Your copy should run exactly from the line containing "Where should I click to: Click the" to the last line of the entries below, and it should include no pictures.

⟨

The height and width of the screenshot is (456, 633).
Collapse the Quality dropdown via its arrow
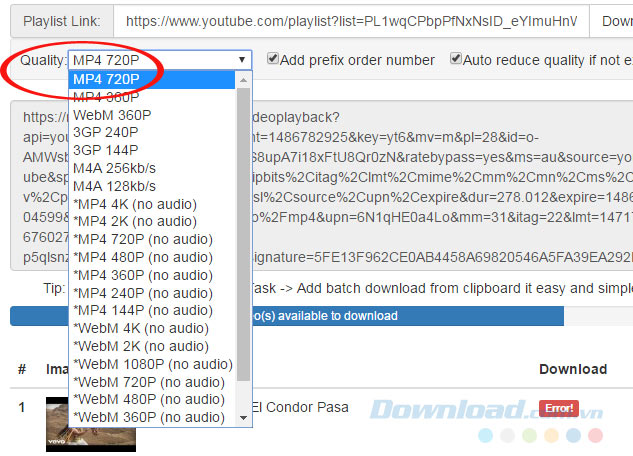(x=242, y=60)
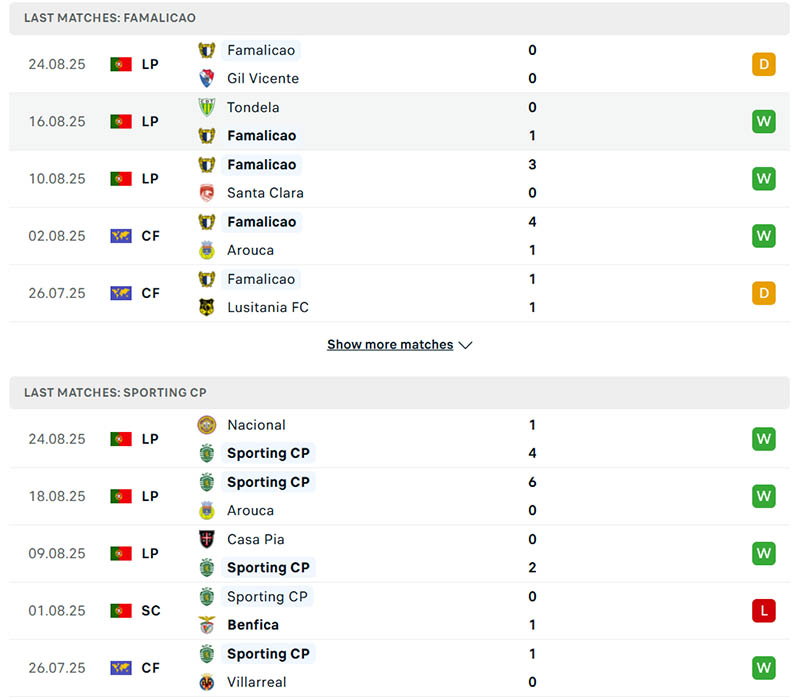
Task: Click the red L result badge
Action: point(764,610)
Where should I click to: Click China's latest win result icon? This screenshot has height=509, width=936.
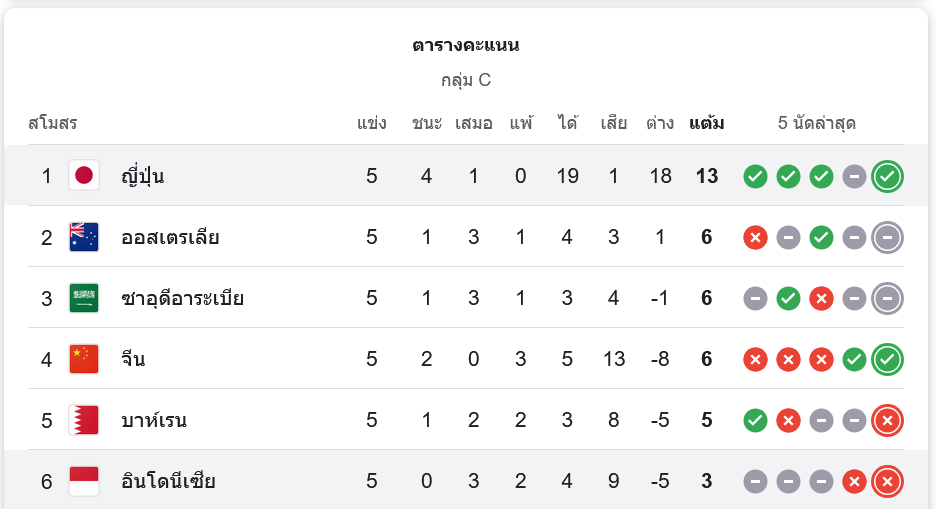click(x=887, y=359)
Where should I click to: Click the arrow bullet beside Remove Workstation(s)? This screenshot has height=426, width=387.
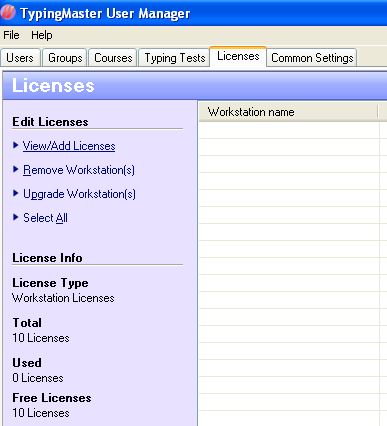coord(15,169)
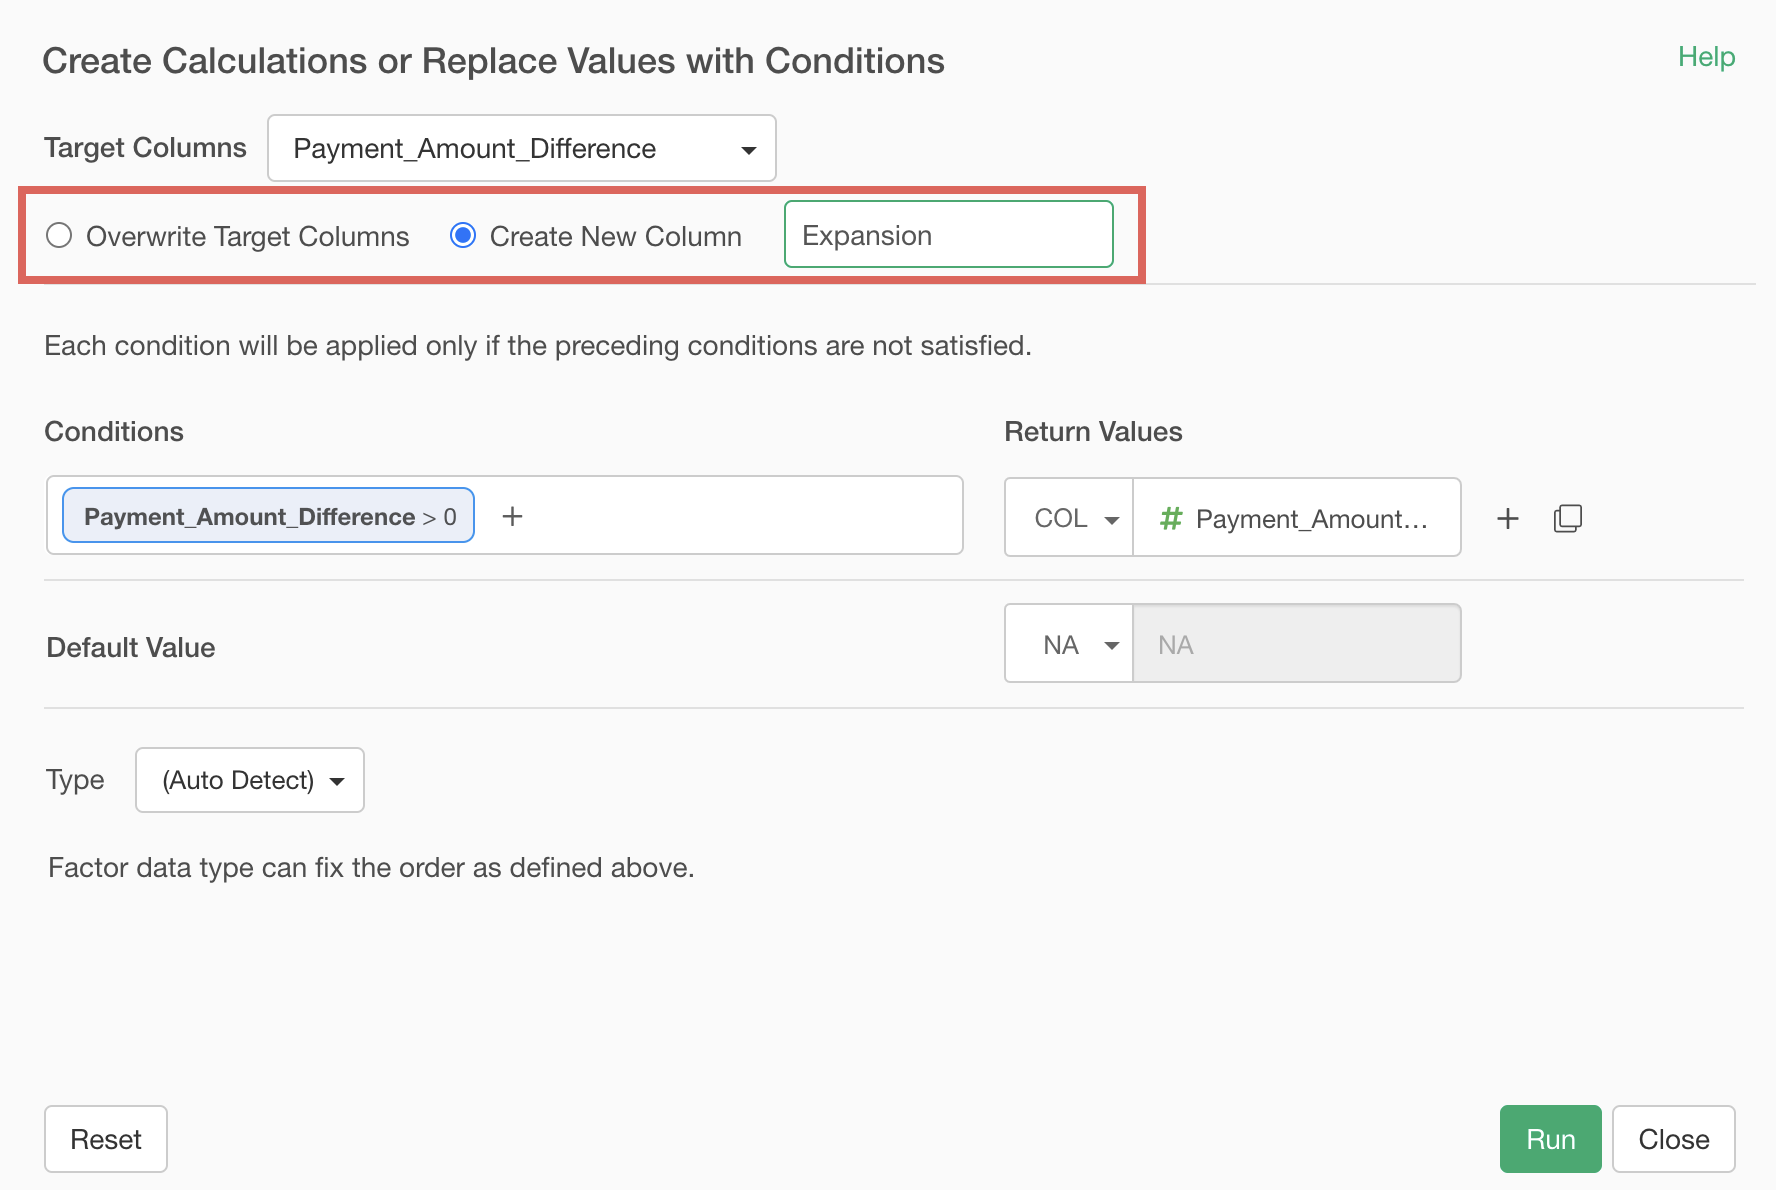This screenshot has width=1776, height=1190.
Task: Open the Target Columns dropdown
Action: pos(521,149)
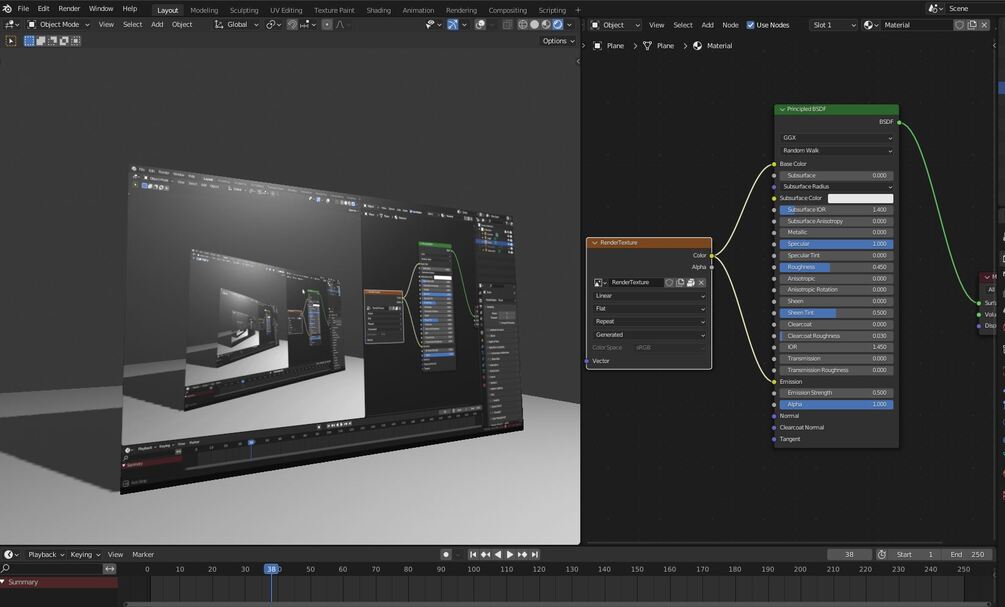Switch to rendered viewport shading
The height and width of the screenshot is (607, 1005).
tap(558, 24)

⟩

* [EXERCISE SOLUTION]:
Where should I click to: Click the arrow bullet beside Remove Workstation(s)? This screenshot has height=426, width=387.
coord(15,169)
This screenshot has width=1776, height=1190.
Task: Open the Target Columns dropdown
Action: pos(521,149)
Switch to rendered viewport shading
The height and width of the screenshot is (607, 1005).
tap(558, 24)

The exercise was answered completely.